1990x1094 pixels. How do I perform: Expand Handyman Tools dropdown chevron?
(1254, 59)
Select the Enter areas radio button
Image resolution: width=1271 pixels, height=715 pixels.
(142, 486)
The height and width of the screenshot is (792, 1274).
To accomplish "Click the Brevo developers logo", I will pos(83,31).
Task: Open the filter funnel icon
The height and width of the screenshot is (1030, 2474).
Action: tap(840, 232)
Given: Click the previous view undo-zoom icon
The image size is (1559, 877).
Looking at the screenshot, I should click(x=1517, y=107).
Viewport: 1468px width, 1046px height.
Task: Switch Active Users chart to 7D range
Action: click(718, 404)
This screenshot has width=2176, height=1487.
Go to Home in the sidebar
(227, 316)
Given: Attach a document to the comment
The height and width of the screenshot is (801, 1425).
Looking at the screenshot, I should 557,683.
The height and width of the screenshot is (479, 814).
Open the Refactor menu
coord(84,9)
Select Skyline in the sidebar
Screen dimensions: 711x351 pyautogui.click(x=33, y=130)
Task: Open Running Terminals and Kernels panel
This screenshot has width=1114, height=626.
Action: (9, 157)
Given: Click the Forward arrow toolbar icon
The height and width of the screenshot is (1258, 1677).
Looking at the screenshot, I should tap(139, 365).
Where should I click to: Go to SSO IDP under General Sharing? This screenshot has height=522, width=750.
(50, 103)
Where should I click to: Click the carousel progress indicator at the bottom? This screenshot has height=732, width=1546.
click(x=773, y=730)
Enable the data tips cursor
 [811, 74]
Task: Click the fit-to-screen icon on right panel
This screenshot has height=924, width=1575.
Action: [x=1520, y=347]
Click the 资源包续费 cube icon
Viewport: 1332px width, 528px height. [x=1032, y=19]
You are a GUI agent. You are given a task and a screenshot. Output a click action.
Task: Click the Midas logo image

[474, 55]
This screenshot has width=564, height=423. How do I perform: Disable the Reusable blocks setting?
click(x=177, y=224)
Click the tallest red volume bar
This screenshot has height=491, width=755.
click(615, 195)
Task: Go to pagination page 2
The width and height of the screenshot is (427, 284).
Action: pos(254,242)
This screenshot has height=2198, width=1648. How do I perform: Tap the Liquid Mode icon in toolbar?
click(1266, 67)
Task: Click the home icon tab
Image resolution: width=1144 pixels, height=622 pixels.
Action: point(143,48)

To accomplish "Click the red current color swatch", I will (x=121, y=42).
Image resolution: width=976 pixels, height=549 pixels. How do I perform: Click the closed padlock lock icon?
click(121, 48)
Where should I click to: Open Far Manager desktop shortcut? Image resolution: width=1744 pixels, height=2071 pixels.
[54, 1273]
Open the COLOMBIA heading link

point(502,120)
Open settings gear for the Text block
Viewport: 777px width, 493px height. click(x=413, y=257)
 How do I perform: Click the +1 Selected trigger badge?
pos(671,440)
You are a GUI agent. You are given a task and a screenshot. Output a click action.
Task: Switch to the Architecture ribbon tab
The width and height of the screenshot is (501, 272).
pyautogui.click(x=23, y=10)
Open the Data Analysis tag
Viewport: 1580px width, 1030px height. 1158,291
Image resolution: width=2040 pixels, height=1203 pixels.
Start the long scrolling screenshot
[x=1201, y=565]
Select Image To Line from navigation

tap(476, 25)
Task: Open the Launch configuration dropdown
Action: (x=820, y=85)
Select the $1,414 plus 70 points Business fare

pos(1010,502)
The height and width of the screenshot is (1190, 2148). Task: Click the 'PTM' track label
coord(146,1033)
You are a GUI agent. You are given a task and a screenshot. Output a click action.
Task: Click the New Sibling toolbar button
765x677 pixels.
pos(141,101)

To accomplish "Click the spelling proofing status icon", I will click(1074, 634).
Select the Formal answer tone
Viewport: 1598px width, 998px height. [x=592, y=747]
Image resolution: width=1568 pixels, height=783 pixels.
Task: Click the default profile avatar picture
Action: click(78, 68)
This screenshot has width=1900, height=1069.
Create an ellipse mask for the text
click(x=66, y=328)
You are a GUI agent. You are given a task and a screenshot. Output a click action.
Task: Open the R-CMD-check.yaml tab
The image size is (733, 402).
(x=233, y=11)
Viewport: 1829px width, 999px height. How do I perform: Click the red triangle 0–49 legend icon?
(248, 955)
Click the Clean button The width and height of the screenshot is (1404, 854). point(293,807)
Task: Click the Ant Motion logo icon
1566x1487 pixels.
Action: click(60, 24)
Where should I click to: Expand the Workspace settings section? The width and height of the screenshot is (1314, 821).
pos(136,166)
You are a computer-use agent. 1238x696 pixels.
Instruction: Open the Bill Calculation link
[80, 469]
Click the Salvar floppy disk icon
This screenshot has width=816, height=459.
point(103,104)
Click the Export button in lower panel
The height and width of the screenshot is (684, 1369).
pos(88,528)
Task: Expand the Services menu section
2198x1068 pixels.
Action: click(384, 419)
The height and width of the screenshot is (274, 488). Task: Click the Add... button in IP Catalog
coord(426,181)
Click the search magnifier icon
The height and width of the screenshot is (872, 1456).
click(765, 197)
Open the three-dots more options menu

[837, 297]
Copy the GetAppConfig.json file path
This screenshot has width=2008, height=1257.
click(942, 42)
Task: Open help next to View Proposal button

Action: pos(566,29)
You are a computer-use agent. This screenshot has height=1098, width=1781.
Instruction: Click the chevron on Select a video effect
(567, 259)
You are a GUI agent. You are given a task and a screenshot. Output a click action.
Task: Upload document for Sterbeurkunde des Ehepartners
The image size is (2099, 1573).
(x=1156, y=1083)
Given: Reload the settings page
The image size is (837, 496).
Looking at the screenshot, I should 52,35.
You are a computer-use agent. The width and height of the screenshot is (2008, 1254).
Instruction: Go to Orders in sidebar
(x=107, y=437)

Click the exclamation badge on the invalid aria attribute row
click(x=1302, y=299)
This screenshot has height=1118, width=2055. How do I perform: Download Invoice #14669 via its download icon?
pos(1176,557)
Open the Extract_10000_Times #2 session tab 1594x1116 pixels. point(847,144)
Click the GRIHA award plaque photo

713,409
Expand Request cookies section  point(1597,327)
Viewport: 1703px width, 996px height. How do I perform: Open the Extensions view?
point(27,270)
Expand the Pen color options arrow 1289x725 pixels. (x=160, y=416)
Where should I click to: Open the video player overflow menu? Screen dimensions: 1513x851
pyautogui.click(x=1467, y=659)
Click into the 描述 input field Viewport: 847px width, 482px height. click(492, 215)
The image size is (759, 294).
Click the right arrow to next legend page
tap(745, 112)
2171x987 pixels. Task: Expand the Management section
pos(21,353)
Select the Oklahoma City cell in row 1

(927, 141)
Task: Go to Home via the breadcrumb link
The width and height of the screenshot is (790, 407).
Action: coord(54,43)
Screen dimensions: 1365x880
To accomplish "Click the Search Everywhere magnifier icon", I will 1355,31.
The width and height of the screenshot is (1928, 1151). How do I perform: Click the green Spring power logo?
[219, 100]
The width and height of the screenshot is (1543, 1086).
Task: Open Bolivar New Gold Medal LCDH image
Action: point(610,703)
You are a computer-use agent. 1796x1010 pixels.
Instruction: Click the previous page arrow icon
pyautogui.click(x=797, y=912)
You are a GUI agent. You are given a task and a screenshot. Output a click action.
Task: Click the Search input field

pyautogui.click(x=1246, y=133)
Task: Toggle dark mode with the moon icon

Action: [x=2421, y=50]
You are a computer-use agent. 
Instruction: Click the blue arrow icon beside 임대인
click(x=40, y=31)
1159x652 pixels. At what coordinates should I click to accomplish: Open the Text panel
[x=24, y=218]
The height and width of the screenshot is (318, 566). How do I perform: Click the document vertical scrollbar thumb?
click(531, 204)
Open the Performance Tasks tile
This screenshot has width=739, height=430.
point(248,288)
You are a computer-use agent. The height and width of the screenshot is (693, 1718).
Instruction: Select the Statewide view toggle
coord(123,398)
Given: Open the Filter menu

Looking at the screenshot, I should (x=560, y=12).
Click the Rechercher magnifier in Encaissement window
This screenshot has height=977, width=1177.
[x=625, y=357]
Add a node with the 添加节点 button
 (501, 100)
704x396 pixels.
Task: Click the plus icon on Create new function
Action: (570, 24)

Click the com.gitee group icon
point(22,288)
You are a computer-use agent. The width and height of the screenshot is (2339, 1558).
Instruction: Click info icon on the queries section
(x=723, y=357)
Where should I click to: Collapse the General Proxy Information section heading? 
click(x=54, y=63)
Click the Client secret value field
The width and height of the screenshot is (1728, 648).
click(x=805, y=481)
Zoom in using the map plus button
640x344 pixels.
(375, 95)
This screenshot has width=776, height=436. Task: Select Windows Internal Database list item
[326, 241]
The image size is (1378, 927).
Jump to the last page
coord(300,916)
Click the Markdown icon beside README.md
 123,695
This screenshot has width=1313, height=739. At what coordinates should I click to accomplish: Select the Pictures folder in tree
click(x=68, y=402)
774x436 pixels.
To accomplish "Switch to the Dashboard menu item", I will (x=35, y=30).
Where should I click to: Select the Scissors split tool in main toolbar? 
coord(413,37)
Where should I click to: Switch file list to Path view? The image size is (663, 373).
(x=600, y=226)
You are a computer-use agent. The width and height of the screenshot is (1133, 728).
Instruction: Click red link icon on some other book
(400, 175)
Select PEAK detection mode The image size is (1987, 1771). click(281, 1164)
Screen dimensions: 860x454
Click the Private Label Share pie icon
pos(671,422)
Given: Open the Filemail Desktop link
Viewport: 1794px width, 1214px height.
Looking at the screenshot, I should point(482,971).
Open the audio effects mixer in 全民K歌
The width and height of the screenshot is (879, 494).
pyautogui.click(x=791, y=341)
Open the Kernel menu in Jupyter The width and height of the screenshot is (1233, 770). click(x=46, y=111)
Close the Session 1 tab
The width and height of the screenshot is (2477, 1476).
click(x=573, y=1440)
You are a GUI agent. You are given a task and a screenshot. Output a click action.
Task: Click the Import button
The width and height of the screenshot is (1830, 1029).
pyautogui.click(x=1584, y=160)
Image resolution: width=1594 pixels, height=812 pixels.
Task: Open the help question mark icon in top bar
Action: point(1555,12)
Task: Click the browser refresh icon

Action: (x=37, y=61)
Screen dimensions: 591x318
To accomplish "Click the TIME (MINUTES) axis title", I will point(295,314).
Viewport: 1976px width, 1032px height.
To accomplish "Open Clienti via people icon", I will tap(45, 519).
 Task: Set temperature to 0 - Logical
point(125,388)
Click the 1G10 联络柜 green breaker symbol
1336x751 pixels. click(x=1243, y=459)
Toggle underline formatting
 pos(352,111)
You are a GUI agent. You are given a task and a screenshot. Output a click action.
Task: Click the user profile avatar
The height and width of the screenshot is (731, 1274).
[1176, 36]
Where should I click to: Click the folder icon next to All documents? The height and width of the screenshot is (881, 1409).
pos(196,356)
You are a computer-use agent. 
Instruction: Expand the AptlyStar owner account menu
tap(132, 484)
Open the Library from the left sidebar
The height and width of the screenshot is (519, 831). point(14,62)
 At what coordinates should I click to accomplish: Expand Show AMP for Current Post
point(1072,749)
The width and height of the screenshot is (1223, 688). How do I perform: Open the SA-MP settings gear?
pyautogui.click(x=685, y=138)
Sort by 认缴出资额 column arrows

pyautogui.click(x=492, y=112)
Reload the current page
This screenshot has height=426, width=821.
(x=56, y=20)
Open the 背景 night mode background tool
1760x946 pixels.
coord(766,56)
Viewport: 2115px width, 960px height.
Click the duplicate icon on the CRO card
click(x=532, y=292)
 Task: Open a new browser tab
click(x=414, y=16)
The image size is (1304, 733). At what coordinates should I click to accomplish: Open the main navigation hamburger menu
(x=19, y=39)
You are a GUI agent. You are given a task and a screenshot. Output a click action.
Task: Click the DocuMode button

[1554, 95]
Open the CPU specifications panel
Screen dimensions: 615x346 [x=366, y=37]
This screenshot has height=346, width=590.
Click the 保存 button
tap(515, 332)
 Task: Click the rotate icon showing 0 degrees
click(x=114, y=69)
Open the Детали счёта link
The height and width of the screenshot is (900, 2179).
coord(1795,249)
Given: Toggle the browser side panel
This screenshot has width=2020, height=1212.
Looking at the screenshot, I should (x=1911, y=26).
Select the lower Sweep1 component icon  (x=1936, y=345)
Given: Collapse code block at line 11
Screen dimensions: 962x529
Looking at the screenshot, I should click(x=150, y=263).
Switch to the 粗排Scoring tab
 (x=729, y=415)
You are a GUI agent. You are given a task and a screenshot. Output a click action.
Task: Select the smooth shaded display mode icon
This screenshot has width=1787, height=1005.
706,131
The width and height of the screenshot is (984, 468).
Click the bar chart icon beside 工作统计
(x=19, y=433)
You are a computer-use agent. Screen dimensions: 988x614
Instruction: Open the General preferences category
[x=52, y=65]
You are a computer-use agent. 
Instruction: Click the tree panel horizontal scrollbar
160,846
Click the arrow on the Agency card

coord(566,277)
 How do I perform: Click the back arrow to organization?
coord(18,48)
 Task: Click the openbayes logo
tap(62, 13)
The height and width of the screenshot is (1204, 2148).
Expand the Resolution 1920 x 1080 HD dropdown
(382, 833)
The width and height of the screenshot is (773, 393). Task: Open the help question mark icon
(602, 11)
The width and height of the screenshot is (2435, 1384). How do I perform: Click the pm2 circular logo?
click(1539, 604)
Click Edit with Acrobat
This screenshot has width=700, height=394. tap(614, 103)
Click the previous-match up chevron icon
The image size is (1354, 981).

*TASK DIRECTIONS*
Retype the portion of the data above that starts on the line with "Click the 保存 button" and finishes on the line with "Given: Collapse code block at line 11", including both of those lines.

*SOLVED EXERCISE*
Click the 保存 button
tap(515, 332)
 Task: Click the rotate icon showing 0 degrees
click(x=114, y=69)
Open the Детали счёта link
The height and width of the screenshot is (900, 2179).
coord(1795,249)
Given: Toggle the browser side panel
This screenshot has width=2020, height=1212.
Looking at the screenshot, I should (x=1911, y=26).
Select the lower Sweep1 component icon  (x=1936, y=345)
Given: Collapse code block at line 11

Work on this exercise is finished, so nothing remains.